Sunday, 5 July 2015

Look for the hole, not the Puffin

The cliffs that stretch between Flamborough Head and Bempton are famous for their huge number of seabirds and, making up a small but important part of these is the enigmatic little Puffin. This is another photogenic seabird, another favourite of mine and, judging by the enquiries of people that we met along the cliffs, a favourite of a lot of others too.
The Puffin is smaller than all of the other residents of this cliff wall and unlike the rest, it rears its chicks away from aerial preditors in a hole or convenient crevice. Looking for them amongst the larger but similarly coloured Razorbills and Guillemots can be like looking for a needle in a pile of other needles. We quickly found that it was easier to look for holes in the cliff rather than the bird itself, there was a good chance that inside it would be a smart, portly little bird with bright orange feet and very curious beak.
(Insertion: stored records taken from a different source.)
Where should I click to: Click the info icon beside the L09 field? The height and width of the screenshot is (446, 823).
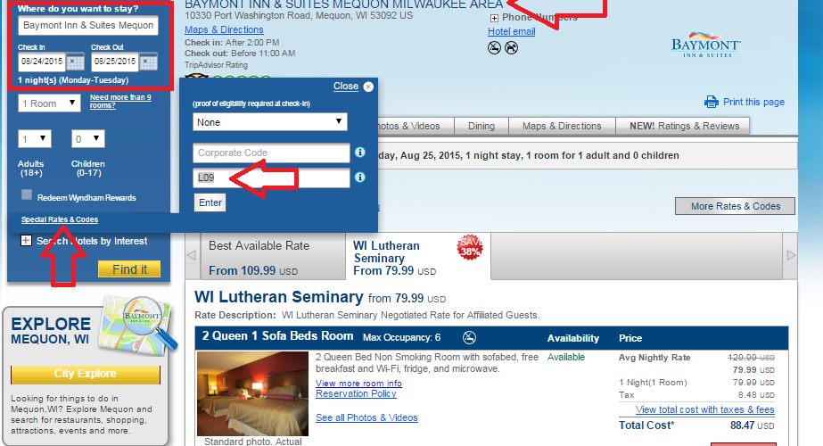(x=360, y=177)
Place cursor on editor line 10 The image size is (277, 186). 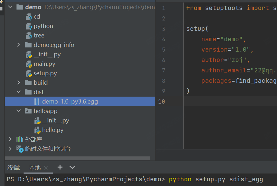point(220,101)
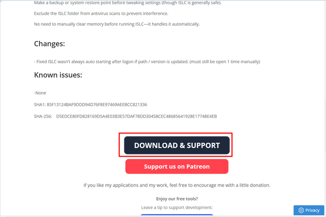Click the Known issues heading
326x217 pixels.
[58, 75]
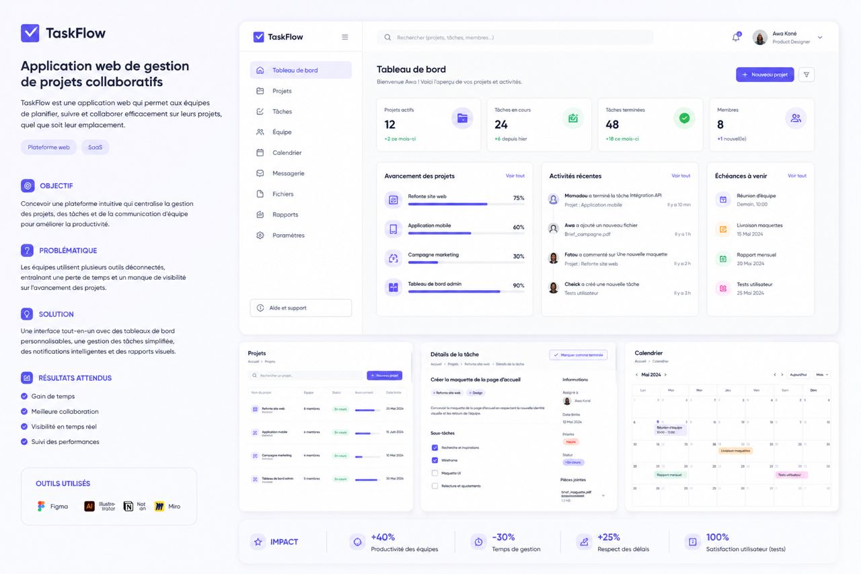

Trying to get the iconic 'beak full of Sand Eels' is not easy! A close up would have been nice but even here at Bempton the only way would have been with climbing gear.

 Look for the hole, not the Puffin. There is a good chance that any crevice will contain a Puffin or two...or three...or four...or five...
 It is difficult enough to get a good Puffin shot, but getting a youngster to pose is even worse! The Puffling is bland compaired to mum and dad, with a small dark beak and dull grey legs. It almost looks like a different species.
 As the light starts to go and the cliffs change from white to grey the smart black and white plumage egts more difficult to pick out on a photograph.